── TEXTE SOURCE

Quant aux articles suspendus tels que les vestes ou les robes, ils « voyagent » suspendus à un convoyeur automatisé. En scannant le ticket du client l’opérateur déclenche la mise en marche du convoyeur qui porte à sa hauteur les articles demandés. Là encore on évite des déplacements inutiles.

Détachage et lavage en tête

Cette localisation des déplacements laisse le champ libre aux collègues qui travaillent en retrait. À l’instar de Dalinda Zoghlami, dix ans d’ancienneté, qui a la responsabilité du détachage. De son attention et ses traitements qu’elle applique dépendent la qualité du nettoyage mais aussi le rythme de travail de ses collègues, situés en aval. « On ne vend pas de marchandise mais un travail humain, c’est une fierté », confie cette professionnelle expérimentée. Pour travailler vite et bien, elle dispose d’un poste de détachage réglé à sa hauteur, qui se commande en partie aux pieds pour ne pas avoir à se baisser, et qui est baigné dans une intense lumière blanche. « Au départ, la lumière était jaune et je ne voyais pas suffisamment bien car il faut “scanner” pièce par pièce », évoque-t-elle. À sa demande, la lampe a été changée ce qui permet une meilleure vigilance et une vitesse d’exécution accrue. Une fois détaché, le linge alimente les machines à laver et les sèche-linges puis il est réparti entre les postes de repassage. « Les trois tables ont été changées avec l’aide de la Cramif (1) et de la médecine du travail, après des essais », relate Laurent Grandisson qui n’a pas lésiné sur le matériel (7 000 € pièce). Les tables sont à la fois aspirantes et soufflantes selon les besoins, ajustables en hauteur, tout comme leur « jeannette ». Quant au fer à repasser, il pèse 1,35 kg contre plus de 2 kg habituellement. « La table qui monte et le fer aussi, grâce à un ressort, font que c’est moins lourd à manipuler », témoigne Caroline Huet, 35 ans de métier dont deux chez Pressnett. Elle relève une autre différence avec ses anciennes expériences : « Je n’ai plus de maux de tête dus au perchloroéthylène. » Au cours de la journée, il y a bien une fatigue qui finit par se faire sentir dans les bras et le dos mais elle se gère d’autant mieux « qu’on s’arrête quand on veut », se réjouit-elle. Ici pas de pointeuse, chacun peut prendre un café dans la cuisine aménagée au fond où aller fumer une cigarette sur le trottoir quand le besoin s’en fait sentir. Autre preuve de cet état d’esprit, Caroline a pu personnaliser son poste de repassage en choisissant un éclairage jaune, plus doux, et une housse en coton. Des préférences personnelles qui sont ici reconnues.

────
── MATÉRIEL FOURNI

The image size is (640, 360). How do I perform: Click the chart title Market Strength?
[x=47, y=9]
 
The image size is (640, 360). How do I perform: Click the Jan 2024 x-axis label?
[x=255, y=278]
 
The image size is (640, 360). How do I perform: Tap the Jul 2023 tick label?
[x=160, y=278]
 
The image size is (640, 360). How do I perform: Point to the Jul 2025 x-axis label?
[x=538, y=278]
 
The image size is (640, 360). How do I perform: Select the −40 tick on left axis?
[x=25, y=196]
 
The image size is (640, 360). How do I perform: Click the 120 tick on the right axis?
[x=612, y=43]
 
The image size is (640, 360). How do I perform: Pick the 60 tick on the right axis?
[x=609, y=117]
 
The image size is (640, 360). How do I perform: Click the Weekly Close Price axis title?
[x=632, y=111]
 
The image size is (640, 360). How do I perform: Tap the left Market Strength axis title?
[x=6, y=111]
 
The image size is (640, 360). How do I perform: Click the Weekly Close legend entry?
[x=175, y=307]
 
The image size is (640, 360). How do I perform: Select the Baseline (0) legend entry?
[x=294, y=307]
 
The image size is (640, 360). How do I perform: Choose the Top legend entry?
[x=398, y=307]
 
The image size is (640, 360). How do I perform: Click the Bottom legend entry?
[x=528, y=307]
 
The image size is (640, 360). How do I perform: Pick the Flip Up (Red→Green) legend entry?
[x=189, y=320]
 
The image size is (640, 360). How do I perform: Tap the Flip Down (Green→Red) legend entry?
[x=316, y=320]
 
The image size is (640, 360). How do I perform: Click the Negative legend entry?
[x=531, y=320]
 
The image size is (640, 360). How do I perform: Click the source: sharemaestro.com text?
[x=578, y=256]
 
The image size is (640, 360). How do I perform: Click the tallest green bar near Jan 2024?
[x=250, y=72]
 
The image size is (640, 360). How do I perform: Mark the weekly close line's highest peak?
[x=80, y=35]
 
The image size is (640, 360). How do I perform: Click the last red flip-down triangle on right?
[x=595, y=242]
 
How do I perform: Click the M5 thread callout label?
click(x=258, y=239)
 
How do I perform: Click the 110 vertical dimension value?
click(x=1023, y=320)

────

> **CONSIGNE**
Rédigez la suite du texte sur l'atelier de pressing, à partir de sa dernière phrase. Les enregistrements n'ont aucun rôle ici.

> **RÉSULTAT DE L'EXERCICE**
Soulager les corps

À côté d’elle, Élisabeth de Almeida repasse pour sa part sous une lumière d’un blanc digne d’un bloc opératoire une housse synthétique. « Les gestes sont répétitifs, il est donc important d’avoir un fer léger et de pouvoir monter la table pour des articles qui sont lourds, comme des rideaux par exemple. » Elle aussi a contribué à l’ergonomie de son poste de travail : les tables avaient été livrées avec une tringle en hauteur pour y suspendre le fer à repasser. Une fausse bonne idée à l’usage, en raison de l’ampleur des mouvements à effectuer pour prendre et reposer le fer. À sa demande et celle de ses collègues, cet équipement a depuis été retiré. Par ailleurs, pour soulager le repassage, Pressnet a investi dans deux « mannequins » capables de repasser les chemises et les vestes. Des bijoux de technologie, certes coûteux (respectivement 25 000 € et 10 000 € aidés par la Cramif) mais efficaces. Dernier arrivé, il y a deux mois, Abdel est toujours en phase d’apprentissage. Il s’applique à placer le linge aussi soigneusement que possible sur les mannequins afin qu’il ne reste plus aux repasseuses qu’à effacer quelques plis. Ce sont : du temps gagné et des efforts physiques épargnés, tout comme pour l’emballage semi-automatique des vêtements repassés. Une fois suspendus, il suffit de presser un bouton sans avoir à se pencher, pour que le film se déroule et se coupe à la bonne dimension. Il ne reste plus qu’à accrocher le tout à l’emplacement indiqué sur le convoyeur qui a été fixé au plafond. Un piétement au sol aurait fait courir un risque de chute.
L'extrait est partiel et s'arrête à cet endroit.